### SOURCE MATERIAL ###

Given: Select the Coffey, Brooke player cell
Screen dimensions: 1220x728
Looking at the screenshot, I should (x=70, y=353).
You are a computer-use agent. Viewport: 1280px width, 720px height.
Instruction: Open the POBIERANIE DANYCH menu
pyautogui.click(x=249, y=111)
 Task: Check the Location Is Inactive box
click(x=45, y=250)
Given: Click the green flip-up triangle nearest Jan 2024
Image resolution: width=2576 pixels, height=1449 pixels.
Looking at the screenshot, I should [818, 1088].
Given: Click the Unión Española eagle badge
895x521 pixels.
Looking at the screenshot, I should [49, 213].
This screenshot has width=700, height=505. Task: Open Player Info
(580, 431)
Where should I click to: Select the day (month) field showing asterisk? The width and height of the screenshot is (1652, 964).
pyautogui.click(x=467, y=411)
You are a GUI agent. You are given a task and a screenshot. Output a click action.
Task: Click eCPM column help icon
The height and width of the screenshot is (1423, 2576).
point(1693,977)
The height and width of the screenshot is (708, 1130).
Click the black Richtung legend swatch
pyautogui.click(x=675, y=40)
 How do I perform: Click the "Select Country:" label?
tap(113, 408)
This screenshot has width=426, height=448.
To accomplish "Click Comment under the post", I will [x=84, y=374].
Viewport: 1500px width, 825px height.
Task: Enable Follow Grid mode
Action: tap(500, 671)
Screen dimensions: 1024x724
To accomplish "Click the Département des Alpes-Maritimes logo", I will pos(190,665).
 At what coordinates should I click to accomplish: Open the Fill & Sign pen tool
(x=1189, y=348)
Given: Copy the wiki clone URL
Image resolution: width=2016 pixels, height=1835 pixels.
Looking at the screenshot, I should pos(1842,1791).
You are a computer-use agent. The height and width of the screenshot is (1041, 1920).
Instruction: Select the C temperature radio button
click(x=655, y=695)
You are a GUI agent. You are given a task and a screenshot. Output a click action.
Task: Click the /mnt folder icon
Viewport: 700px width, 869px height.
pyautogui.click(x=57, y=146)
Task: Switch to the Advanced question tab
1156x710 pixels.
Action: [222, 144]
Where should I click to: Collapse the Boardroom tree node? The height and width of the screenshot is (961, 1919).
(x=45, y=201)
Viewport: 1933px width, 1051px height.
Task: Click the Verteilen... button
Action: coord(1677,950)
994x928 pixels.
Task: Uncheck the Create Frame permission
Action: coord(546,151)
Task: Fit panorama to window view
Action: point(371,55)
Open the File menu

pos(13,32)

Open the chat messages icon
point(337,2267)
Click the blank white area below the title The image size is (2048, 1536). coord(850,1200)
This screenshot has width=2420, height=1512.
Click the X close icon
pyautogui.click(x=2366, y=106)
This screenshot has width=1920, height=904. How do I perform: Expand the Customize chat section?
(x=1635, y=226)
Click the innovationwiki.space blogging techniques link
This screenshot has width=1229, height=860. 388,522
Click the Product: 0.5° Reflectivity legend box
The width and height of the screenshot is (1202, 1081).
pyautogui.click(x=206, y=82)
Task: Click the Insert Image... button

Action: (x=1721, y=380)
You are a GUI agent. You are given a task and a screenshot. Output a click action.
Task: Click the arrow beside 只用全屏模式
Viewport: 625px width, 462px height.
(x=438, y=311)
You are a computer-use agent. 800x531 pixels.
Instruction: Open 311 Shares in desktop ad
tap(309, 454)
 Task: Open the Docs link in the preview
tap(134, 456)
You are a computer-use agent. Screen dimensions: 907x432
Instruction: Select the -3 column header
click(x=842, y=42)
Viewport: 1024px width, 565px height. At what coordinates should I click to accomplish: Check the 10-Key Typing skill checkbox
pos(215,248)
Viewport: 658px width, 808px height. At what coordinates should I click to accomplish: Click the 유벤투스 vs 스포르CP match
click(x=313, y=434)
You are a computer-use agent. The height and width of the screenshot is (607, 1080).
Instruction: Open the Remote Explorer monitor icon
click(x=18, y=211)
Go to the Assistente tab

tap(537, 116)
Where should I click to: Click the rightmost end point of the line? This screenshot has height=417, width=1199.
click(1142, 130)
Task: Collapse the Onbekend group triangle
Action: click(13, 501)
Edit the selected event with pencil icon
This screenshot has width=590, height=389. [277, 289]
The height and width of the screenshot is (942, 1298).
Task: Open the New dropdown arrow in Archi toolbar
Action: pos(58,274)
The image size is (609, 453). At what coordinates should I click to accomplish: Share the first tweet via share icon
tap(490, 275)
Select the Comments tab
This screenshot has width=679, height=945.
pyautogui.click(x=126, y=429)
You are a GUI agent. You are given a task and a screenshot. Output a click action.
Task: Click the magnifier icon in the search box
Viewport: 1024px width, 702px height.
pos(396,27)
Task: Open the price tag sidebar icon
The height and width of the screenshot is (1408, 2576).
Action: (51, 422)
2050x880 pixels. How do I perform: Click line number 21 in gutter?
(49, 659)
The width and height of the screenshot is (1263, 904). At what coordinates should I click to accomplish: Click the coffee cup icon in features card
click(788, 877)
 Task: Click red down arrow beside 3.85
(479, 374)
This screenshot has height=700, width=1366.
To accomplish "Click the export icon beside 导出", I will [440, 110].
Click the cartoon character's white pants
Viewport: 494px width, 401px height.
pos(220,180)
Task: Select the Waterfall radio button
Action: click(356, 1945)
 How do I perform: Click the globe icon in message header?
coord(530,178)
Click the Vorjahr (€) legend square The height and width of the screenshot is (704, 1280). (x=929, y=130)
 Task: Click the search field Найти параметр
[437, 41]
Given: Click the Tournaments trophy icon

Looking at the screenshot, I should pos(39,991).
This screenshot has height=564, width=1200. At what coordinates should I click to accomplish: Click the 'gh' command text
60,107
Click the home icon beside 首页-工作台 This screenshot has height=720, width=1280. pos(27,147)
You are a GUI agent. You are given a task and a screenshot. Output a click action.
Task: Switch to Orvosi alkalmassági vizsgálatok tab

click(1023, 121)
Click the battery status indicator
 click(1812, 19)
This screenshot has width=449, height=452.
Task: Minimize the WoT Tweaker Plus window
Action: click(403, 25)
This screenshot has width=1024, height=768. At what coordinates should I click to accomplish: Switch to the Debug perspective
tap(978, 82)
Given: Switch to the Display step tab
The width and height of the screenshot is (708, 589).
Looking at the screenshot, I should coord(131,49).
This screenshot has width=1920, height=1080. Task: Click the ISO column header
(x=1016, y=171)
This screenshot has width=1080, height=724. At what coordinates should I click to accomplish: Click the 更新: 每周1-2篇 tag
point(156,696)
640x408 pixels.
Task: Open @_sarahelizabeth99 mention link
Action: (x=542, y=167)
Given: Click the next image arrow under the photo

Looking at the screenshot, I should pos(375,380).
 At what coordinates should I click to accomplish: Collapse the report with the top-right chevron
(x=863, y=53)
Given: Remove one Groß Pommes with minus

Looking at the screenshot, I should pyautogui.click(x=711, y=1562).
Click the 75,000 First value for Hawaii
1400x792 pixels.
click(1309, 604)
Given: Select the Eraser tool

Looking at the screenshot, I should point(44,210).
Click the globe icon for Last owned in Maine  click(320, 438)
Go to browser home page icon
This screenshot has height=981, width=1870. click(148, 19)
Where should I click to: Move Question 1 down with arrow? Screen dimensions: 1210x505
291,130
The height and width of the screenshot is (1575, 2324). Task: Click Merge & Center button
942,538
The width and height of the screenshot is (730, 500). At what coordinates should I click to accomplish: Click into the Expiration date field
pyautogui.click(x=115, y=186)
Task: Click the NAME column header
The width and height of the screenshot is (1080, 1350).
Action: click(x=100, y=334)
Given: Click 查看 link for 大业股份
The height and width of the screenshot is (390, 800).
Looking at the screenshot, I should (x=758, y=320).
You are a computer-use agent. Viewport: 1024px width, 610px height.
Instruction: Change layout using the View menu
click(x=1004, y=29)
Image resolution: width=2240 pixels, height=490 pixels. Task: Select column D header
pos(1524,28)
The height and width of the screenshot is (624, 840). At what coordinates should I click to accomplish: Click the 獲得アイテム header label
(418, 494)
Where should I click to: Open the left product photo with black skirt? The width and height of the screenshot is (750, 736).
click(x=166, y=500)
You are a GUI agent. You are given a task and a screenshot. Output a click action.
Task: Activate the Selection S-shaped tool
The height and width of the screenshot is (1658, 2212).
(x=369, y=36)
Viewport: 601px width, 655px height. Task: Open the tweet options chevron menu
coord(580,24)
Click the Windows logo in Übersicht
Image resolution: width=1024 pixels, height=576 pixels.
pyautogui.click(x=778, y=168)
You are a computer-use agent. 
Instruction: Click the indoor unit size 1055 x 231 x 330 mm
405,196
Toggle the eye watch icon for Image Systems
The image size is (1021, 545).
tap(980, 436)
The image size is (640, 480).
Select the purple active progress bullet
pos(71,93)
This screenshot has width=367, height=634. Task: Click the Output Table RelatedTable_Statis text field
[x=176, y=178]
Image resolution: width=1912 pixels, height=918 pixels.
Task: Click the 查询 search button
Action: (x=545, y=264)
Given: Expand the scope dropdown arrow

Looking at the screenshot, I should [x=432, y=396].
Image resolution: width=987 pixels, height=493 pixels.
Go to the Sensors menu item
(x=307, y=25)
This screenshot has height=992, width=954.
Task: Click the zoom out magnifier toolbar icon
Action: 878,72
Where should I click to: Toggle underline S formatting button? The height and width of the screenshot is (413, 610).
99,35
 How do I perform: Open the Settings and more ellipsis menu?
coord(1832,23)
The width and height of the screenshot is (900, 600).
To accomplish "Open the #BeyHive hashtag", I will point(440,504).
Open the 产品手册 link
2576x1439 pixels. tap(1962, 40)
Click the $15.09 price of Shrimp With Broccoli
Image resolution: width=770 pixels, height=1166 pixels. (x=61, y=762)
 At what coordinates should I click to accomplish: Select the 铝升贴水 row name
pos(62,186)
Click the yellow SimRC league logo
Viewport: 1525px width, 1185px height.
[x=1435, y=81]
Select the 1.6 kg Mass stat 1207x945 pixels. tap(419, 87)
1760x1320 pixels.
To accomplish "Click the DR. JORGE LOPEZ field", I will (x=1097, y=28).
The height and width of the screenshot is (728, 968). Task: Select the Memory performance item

###

◆ **REQUEST**: Lay out the rows from the line containing "Click the blank" through the line containing "tap(537, 116)", both included, as a numbered list, skipping any blank lines.

◆ **FULL ANSWER**:
1. Click the blank white area below the title The image size is (2048, 1536). coord(850,1200)
2. This screenshot has width=2420, height=1512.
3. Click the X close icon
4. pyautogui.click(x=2366, y=106)
5. This screenshot has width=1920, height=904. How do I perform: Expand the Customize chat section?
6. (x=1635, y=226)
7. Click the innovationwiki.space blogging techniques link
8. This screenshot has width=1229, height=860. 388,522
9. Click the Product: 0.5° Reflectivity legend box
10. The width and height of the screenshot is (1202, 1081).
11. pyautogui.click(x=206, y=82)
12. Task: Click the Insert Image... button
13. Action: (x=1721, y=380)
14. You are a GUI agent. You are given a task and a screenshot. Output a click action.
15. Task: Click the arrow beside 只用全屏模式
16. Viewport: 625px width, 462px height.
17. (x=438, y=311)
18. You are a computer-use agent. 800x531 pixels.
19. Instruction: Open 311 Shares in desktop ad
20. tap(309, 454)
21.  Task: Open the Docs link in the preview
22. tap(134, 456)
23. You are a computer-use agent. Screen dimensions: 907x432
24. Instruction: Select the -3 column header
25. click(x=842, y=42)
26. Viewport: 1024px width, 565px height. At what coordinates should I click to accomplish: Check the 10-Key Typing skill checkbox
27. pos(215,248)
28. Viewport: 658px width, 808px height. At what coordinates should I click to accomplish: Click the 유벤투스 vs 스포르CP match
29. click(x=313, y=434)
30. You are a computer-use agent. The height and width of the screenshot is (607, 1080).
31. Instruction: Open the Remote Explorer monitor icon
32. click(x=18, y=211)
33. Go to the Assistente tab
34. tap(537, 116)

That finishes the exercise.